From:       Bernard Chew <bernardchew () gmail ! com>
Date:       2010-04-20 4:14:08
Message-ID: y2i95994e3c1004192114g3420dae1hd473b2391077696d () mail ! gmail ! com
[Download RAW message or body]

> On Fri, Apr 9, 2010 at 4:51 PM, Bernard Chew <bernardchew@gmail.com> wrote:
>> On Thu, Apr 8, 2010 at 12:58 AM, Steven Dake <sdake@redhat.com> wrote:
>> On Wed, 2010-04-07 at 18:52 +0800, Bernard Chew wrote:
>>> Hi all,
>>>
>>> I noticed "openais[XXXX]" [TOTEM] Retransmit List: XXXXX" repeated
>>> every few hours in /var/log/messages. What does the message mean and
>>> is it normal? Will this cause fencing to take place eventually?
>>>
>> This means your network environment dropped packets and totem is
>> recovering them.  This is normal operation, and in future versions such
>> as corosync no notification is printed when recovery takes place.
>>
>> There is a bug, however, fixed in revision 2122 where if the last packet
>> in the order is lost, and no new packets are unlost after it, the
>> processor will enter a failed to receive state and trigger fencing.
>>
>> Regards
>> -steve
>>> Thank you in advance.
>>>
>>> Regards,
>>> Bernard Chew
>>>
>>> --
>>> Linux-cluster mailing list
>>> Linux-cluster@redhat.com
>>> https://www.redhat.com/mailman/listinfo/linux-cluster
>>
>> --
>> Linux-cluster mailing list
>> Linux-cluster@redhat.com
>> https://www.redhat.com/mailman/listinfo/linux-cluster
>>
>
> Thank you for the reply Steve!
>
> The cluster was running fine until last week where 3 nodes restarted
> suddenly. I suspect fencing took place since all 3 servers restarted
> at the same time but I couldn't find any fence related entries in the
> log. I am guessing we hit the bug you mentioned?
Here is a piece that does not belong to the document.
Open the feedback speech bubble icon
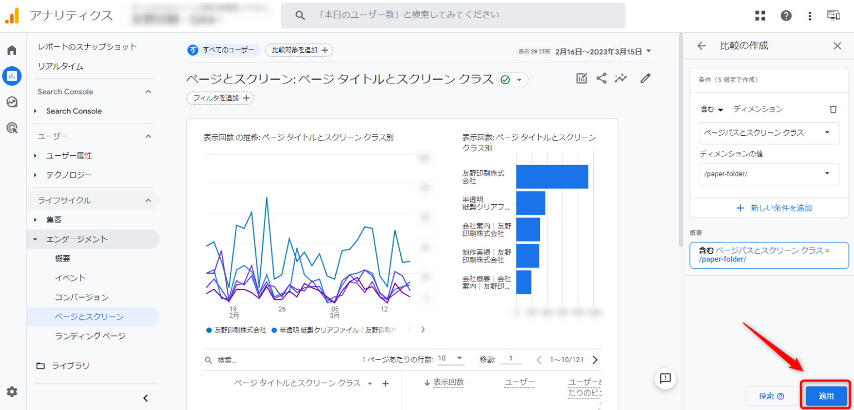The image size is (854, 410). [665, 379]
Will the log indicate
> fencing has taken place with regards to the bug you mentioned?
>
> Also I noticed the message "kernel: clustat[28328]: segfault at
> 0000000000000024 rip 0000003b31c75bc0 rsp 00007fff955cb098 error 4"
> occasionally; is this related to the TOTEM message or they indicate
> another problem?
>
> Regards,
> Bernard Chew
>

Hi Steve.

Just wondering if you can point me to the bug mentioned?

Thank you.

Regards,
Bernard

--
Linux-cluster mailing list
Linux-cluster@redhat.com
https://www.redhat.com/mailman/listinfo/linux-cluster

[prev in list] [next in list] [prev in thread] [next in thread] 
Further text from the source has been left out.